Interleukin (IL)-2, interferon gamma (IFN-[gamma]; type 1 cytokines), IL-4, and IL-10 (type 2 cytokines), and [beta]-chemokines (MIP-1[alpha] and RANTES) production by cord blood lymphocytes (CBL) and peripheral blood lymphocytes (PBL) of newborns was analyzed in a cross-sectional study to examine the maturation of these components of the immune response. Immunophenotyping was performed on the same specimens. Results showed that the CD4/CD8 ratio remains stable, the percentage of natural killer cells decreases, and the number and percentage of B cells increase after birth. Analysis of cytokine production suggested that the production of all cytokines increases gradually and steadily after birth, and that IFN-[gamma] and IL-10 production is reduced at birth whereas IL-2 and IL-4 production is not.
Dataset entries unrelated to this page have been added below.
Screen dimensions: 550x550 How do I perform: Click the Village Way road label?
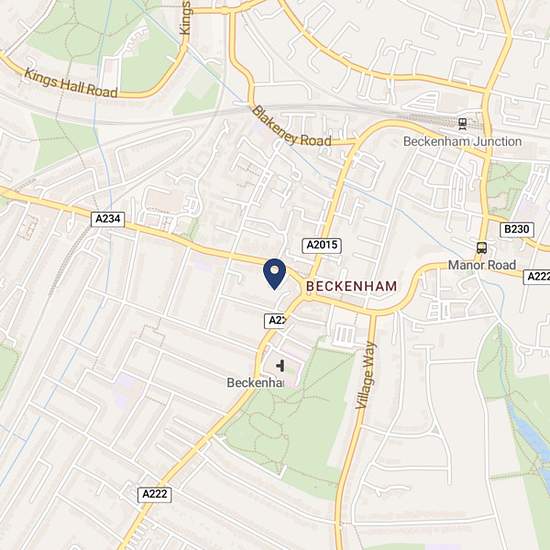click(366, 375)
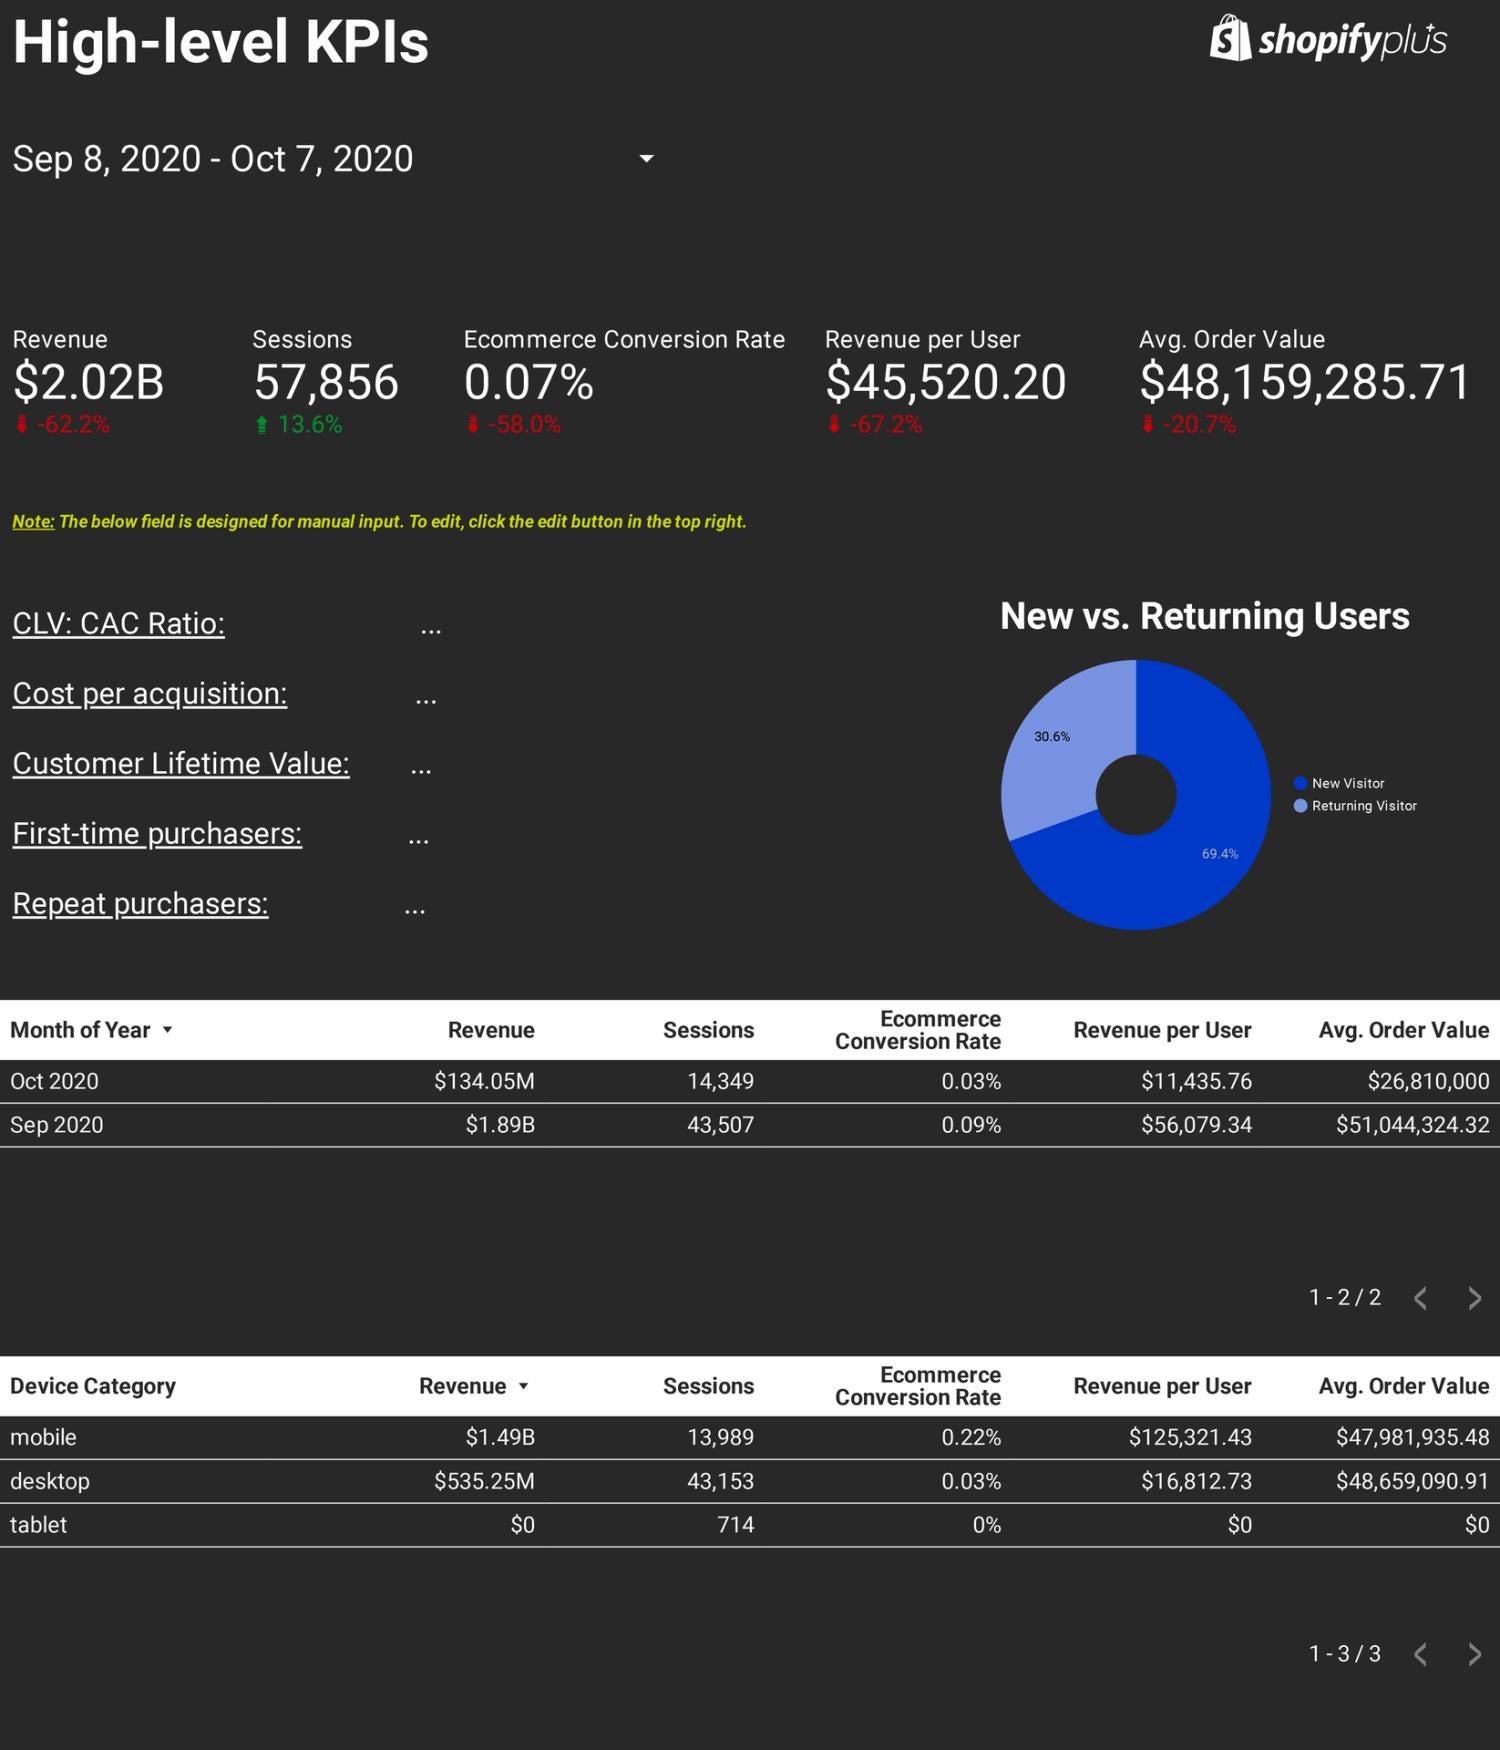Open the date range dropdown arrow
Image resolution: width=1500 pixels, height=1750 pixels.
tap(647, 158)
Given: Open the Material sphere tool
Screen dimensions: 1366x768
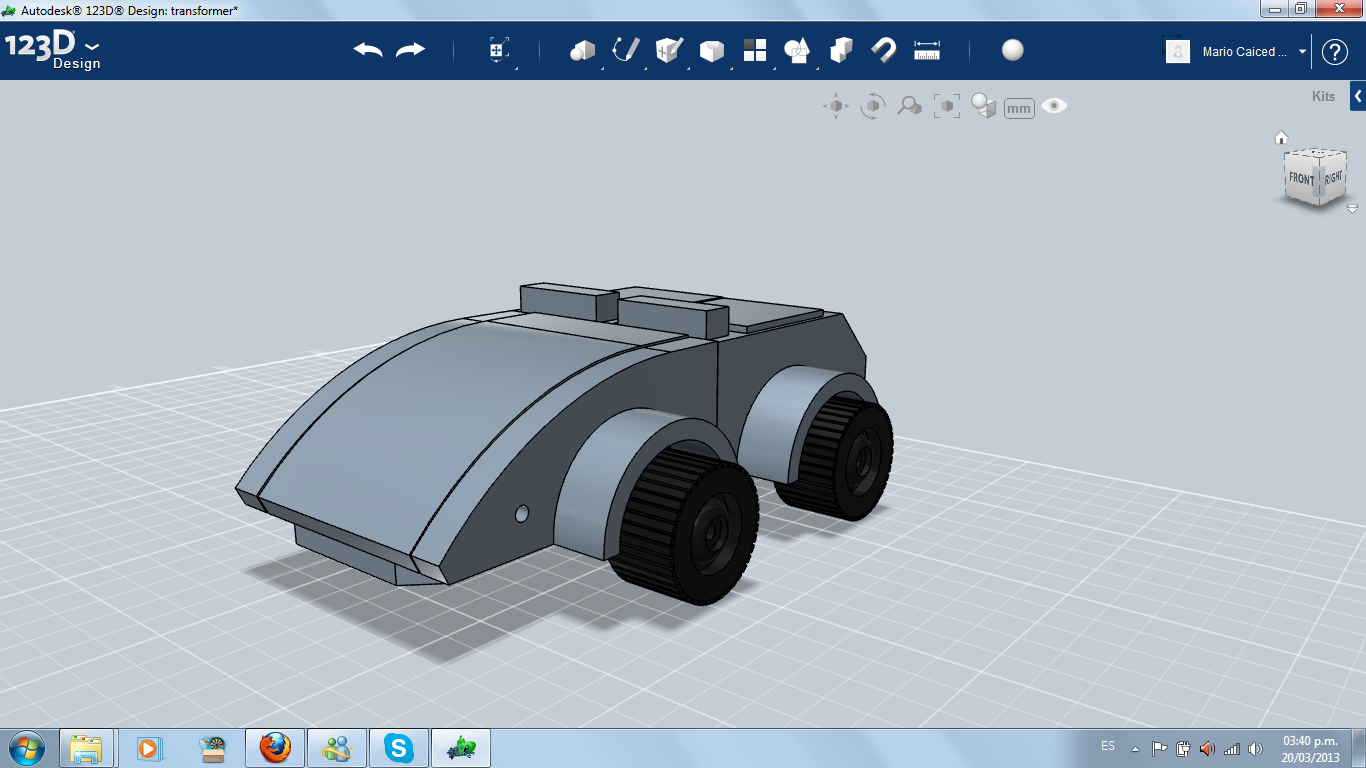Looking at the screenshot, I should [1012, 50].
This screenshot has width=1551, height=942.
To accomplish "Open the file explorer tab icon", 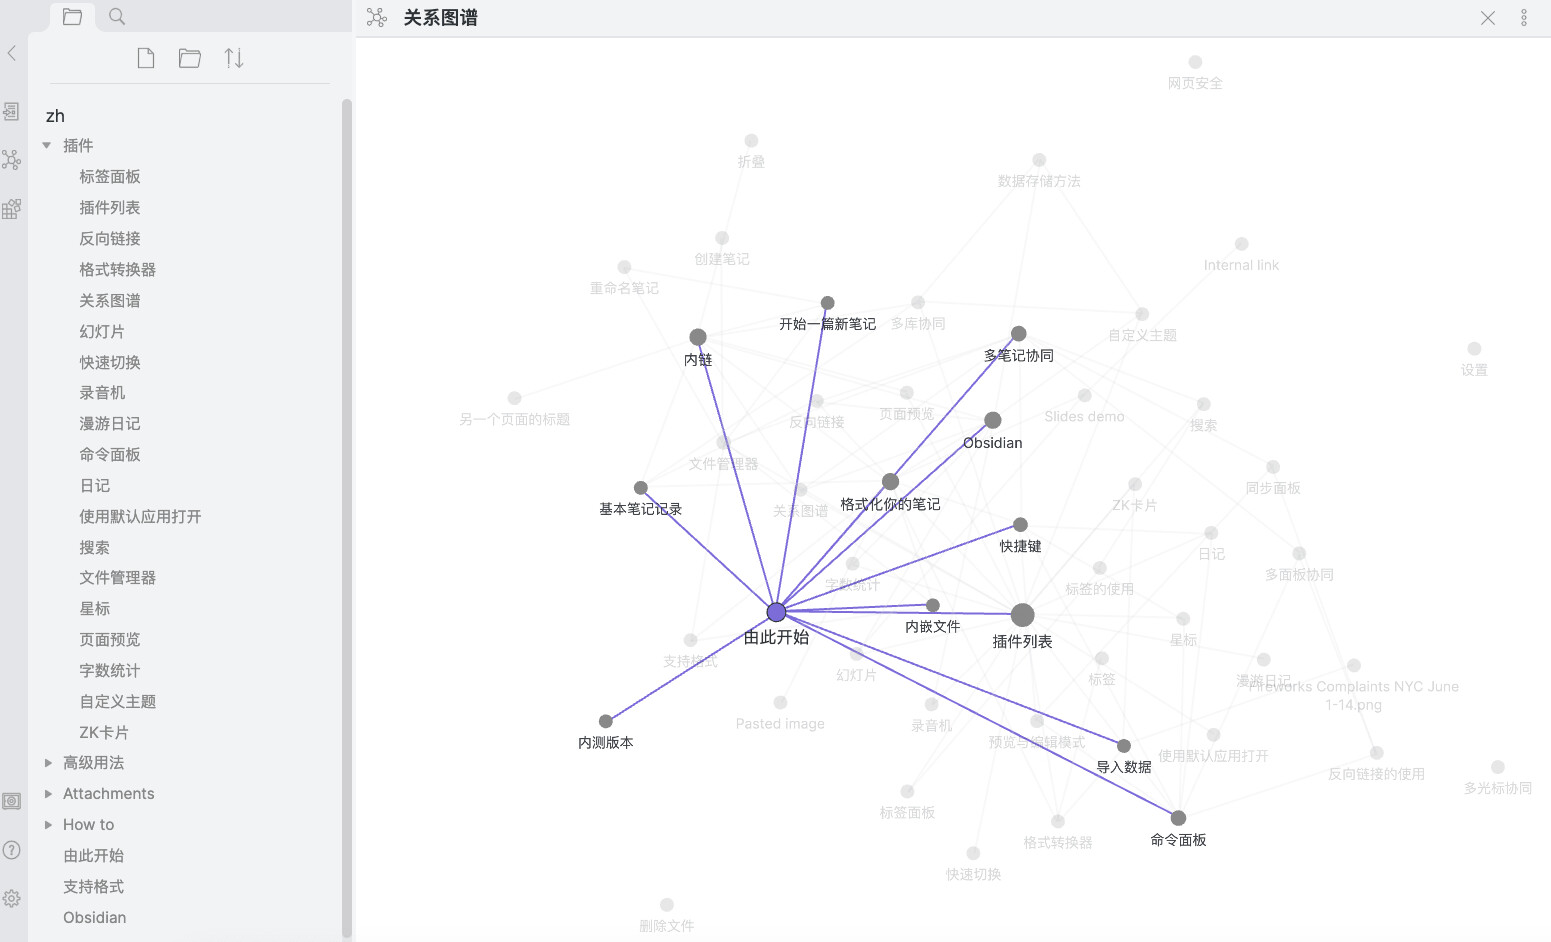I will tap(72, 16).
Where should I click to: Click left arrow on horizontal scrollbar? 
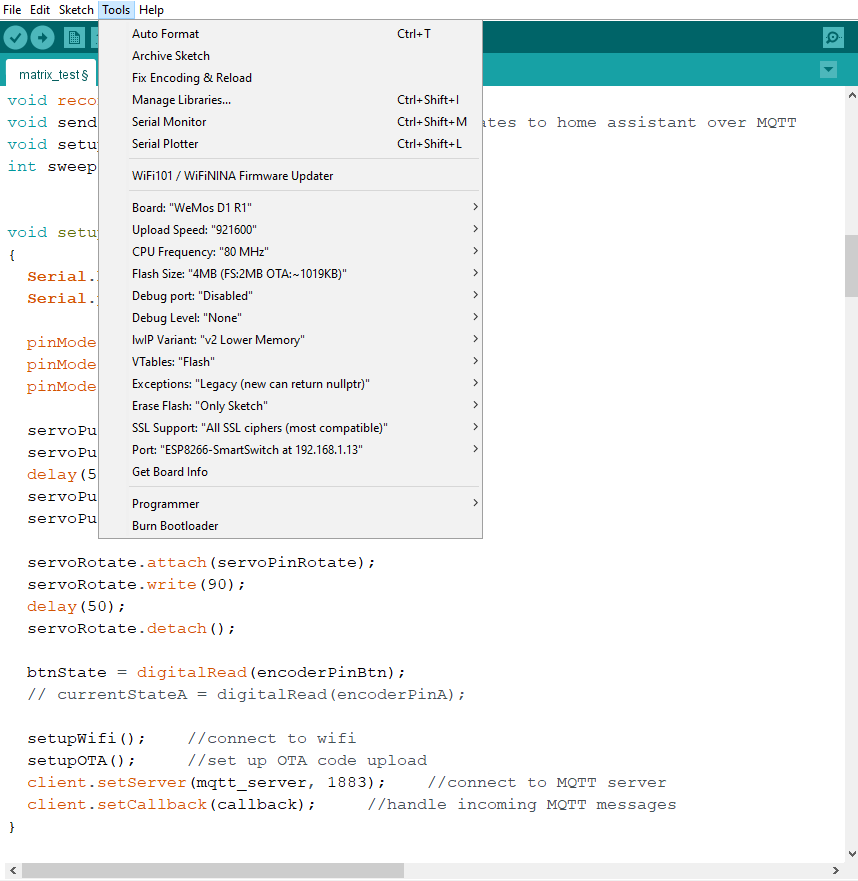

Finally, mitogen-stimulated [beta]-chemokine production was present at birth and increased slightly but significantly with age. These data indicate that a differential functional maturation of immune response after birth favoring a more precocious development of IL-2 (a type 1 cytokine) is present and should help to analyze the ontogeny of the immune system.